T. C. Les deux impératifs essentiels pour la formation des élites sont l’exigence et l’ouverture. À l’évidence, il y a des progrès à faire sur l’ouverture. Ce n’est pas une découverte et il nous faut savoir où nous en sommes réellement maintenant. Les grandes écoles sont capables d’impulsions majeures. Quand, en 1972, l’entrée des femmes à l’X a été autorisée, cela a eu un effet d’entraînement massif sur la féminisation du métier d’ingénieur, et plus généralement sur la place des femmes dans la société. Pour autant, le recrutement dans les grandes écoles reflète-t-il la société ? Pas assez, sans aucun doute. Nous faisons des efforts avec le mentorat ou en diversifiant notre recrutement.

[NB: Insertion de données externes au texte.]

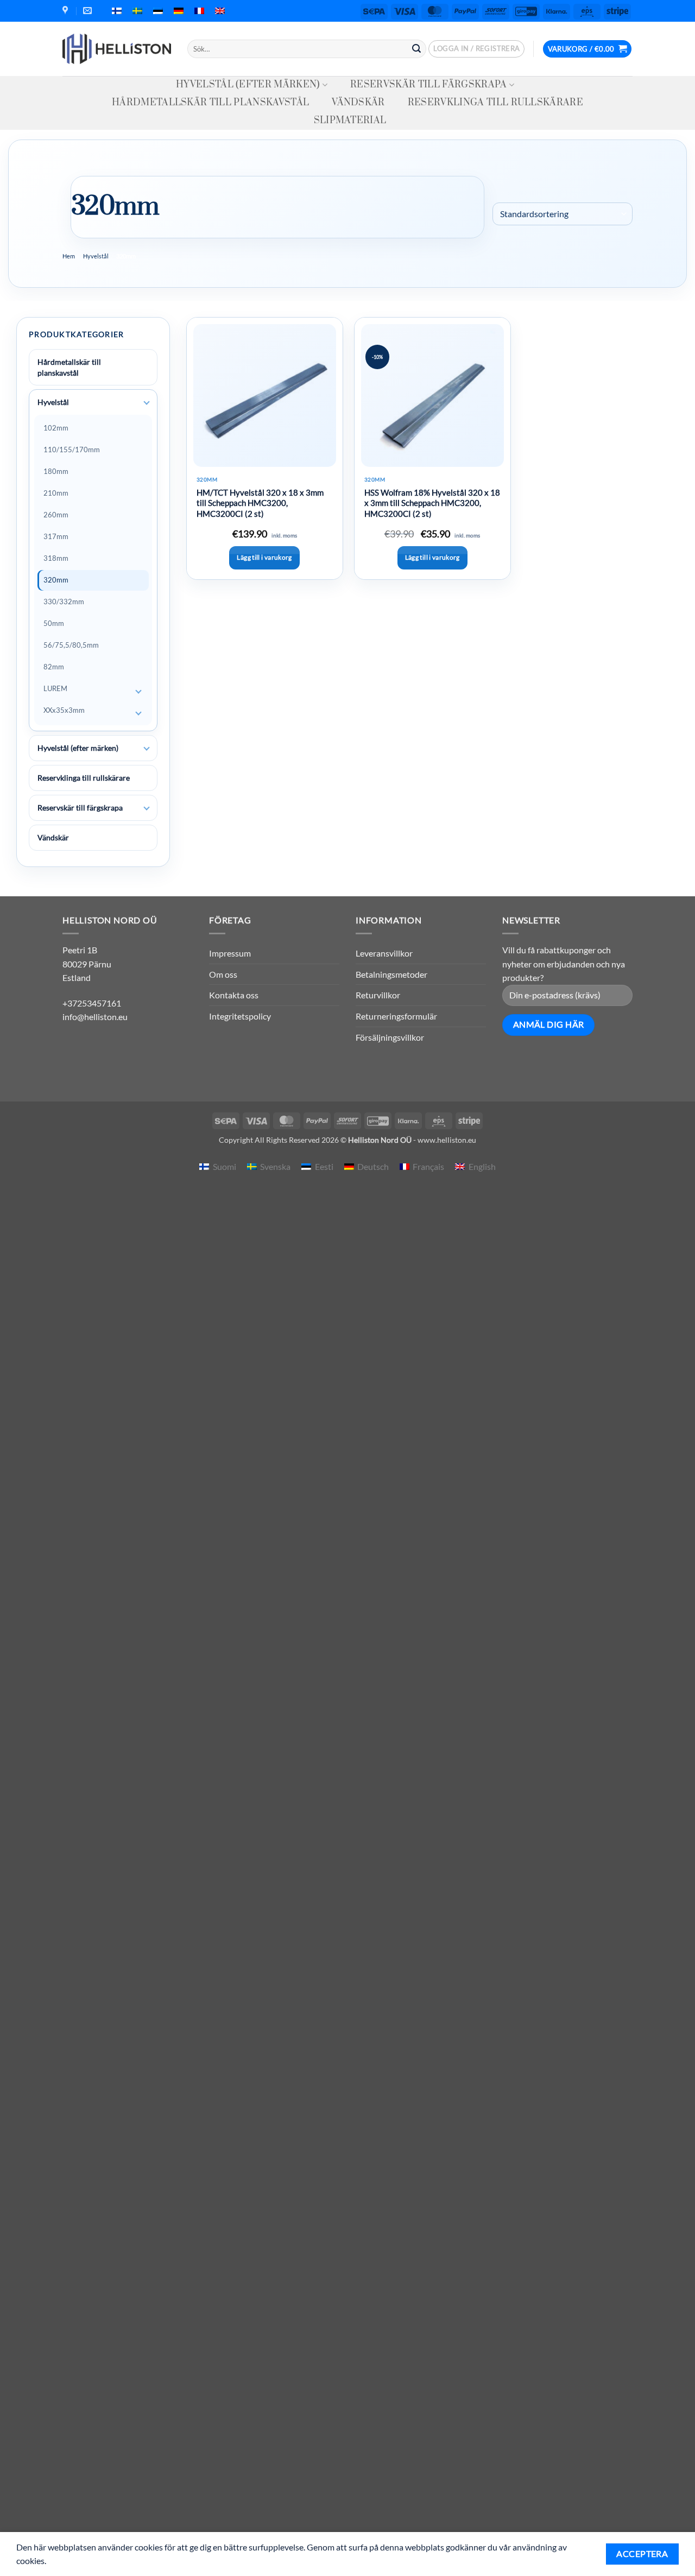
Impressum (230, 953)
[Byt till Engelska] (220, 10)
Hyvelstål (96, 256)
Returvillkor (378, 995)
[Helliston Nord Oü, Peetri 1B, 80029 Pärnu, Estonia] (66, 10)
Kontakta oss (233, 995)
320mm (55, 579)
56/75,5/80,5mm (71, 645)
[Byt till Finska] (116, 10)
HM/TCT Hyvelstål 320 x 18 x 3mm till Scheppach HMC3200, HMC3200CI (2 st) (260, 503)
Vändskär (358, 103)
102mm (55, 427)
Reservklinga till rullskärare (495, 103)
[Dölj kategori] (146, 403)
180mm (55, 471)
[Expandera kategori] (138, 691)
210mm (55, 493)
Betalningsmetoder (391, 974)
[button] (476, 49)
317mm (55, 536)
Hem (68, 256)
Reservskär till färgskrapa (428, 85)
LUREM (55, 688)
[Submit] (416, 49)
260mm (55, 514)
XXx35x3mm (64, 710)
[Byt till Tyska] (178, 10)
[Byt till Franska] (199, 10)
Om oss (223, 974)
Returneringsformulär (396, 1016)
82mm (53, 666)
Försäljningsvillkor (390, 1037)
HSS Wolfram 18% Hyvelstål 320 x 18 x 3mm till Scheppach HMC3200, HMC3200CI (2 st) (432, 503)
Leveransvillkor (384, 953)
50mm (53, 623)
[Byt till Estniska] (158, 10)
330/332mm (63, 601)
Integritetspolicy (240, 1016)
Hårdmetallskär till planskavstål (210, 103)
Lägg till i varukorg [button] (264, 557)
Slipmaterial (350, 120)
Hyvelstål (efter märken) (248, 85)
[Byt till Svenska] (137, 10)
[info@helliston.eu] (88, 10)
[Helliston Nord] (116, 49)
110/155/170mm (71, 449)
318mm (55, 558)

À l’Institut Polytechnique de Paris (IP Paris), ces ambitions sont rassemblées au sein de notre Centre égalité des chances avec la volonté de faire évoluer le système. Notre tâche est de former des élites à l’image de la société, mais nous ne pouvons laisser penser que ce sont les grandes écoles qui sont responsables du manque de diversité. Repérer les talents est une question à laquelle tous les pays sont confrontés. J’ajoute, enfin, que la distinction « grande école versus université » est en train de s’estomper, à travers les grands ensembles comme Paris Sciences & Lettres (PSL), l’université Paris-Saclay, l’Institut Polytechnique de Paris, mais aussi à travers des initiatives innovantes partout sur le territoire, à Clermont-Ferrand ou à Valenciennes.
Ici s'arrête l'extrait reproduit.